Re: [PATCH 2/3] mm: Send one IPI per CPU to TLB flush multiple pages that were recently unmapped

2015-06-09 Thread Mel Gorman
On Mon, Jun 08, 2015 at 03:38:13PM -0700, Andrew Morton wrote:
> On Mon,  8 Jun 2015 13:50:53 +0100 Mel Gorman  wrote:
> 
> > An IPI is sent to flush remote TLBs when a page is unmapped that was
> > recently accessed by other CPUs. There are many circumstances where this
> > happens but the obvious one is kswapd reclaiming pages belonging to a
> > running process as kswapd and the task are likely running on separate CPUs.
> > 
> > On small machines, this is not a significant problem but as machine
> > gets larger with more cores and more memory, the cost of these IPIs can
> > be high. This patch uses a structure similar in principle to a pagevec
> > to collect a list of PFNs and CPUs that require flushing. It then sends
> > one IPI per CPU that was mapping any of those pages to flush the list of
> > PFNs. A new TLB flush helper is required for this and one is added for
> > x86. Other architectures will need to decide if batching like this is both
> > safe and worth the memory overhead. Specifically the requirement is;
> > 
> > If a clean page is unmapped and not immediately flushed, the
> > architecture must guarantee that a write to that page from a CPU
> > with a cached TLB entry will trap a page fault.
> > 
> > This is essentially what the kernel already depends on but the window is
> > much larger with this patch applied and is worth highlighting.
> > 
> > The impact of this patch depends on the workload as measuring any benefit
> > requires both mapped pages co-located on the LRU and memory pressure. The
> > case with the biggest impact is multiple processes reading mapped pages
> > taken from the vm-scalability test suite. The test case uses NR_CPU readers
> > of mapped files that consume 10*RAM.
> > 
> > vmscale on a 4-node machine with 64G RAM and 48 CPUs
> >4.1.0-rc6 4.1.0-rc6
> >  vanilla batchunmap-v5
> > User  577.35618.60
> > System   5927.06   4195.03
> > Elapsed   162.21121.31
> > 
> > The workload completed 25% faster with 29% less CPU time.
> > 
> > This is showing that the readers completed 25% with 30% less CPU time. From
> > vmstats, it is known that the vanilla kernel was interrupted roughly 900K
> > times per second during the steady phase of the test and the patched kernel
> > was interrupts 180K times per second.
> > 
> > The impact is much lower on a small machine
> > 
> > vmscale on a 1-node machine with 8G RAM and 1 CPU
> >4.1.0-rc6 4.1.0-rc6
> >  vanilla batchunmap-v5
> > User   59.14 58.86
> > System109.15 83.78
> > Elapsed27.32 23.14
> > 
> > It's still a noticeable improvement with vmstat showing interrupts went
> > from roughly 500K per second to 45K per second.
> 
> Looks nice.
> 
> > The patch will have no impact on workloads with no memory pressure or
> > have relatively few mapped pages.
> 
> What benefit can we expect to see to any real-world userspace?
> 

Only a small subset of workloads will see a benefit -- ones that mmap a
lot of data with working sets larger than the size of a node. Some
streaming media servers allegedly do this.

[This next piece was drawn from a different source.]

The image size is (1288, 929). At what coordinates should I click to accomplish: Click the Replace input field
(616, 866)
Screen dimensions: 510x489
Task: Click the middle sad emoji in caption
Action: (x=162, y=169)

Some numerical processing applications may hit this. Those that use glibc
for large buffers use mmap and if the application is larger than a NUMA
node, it'll need to be unmapped and flushed. Python/NumPY uses large
maps for large buffers (based on the paper "Doubling the Performance of
Python/Numpy with less than 100 SLOC"). Whether users of NumPY hit this
issue or not depends on whether kswapd is active.

Anecdotally, I'm aware from IRC of one user that is experimenting with
a large HTTP cache and a load generator that spent a lot of time sending
IPIs that was obvious from the profile. I asked weeks ago that they post
the results here which they promised they would but didn't. Unfortunately,
I don't know the persons real name to cc them. Rik might.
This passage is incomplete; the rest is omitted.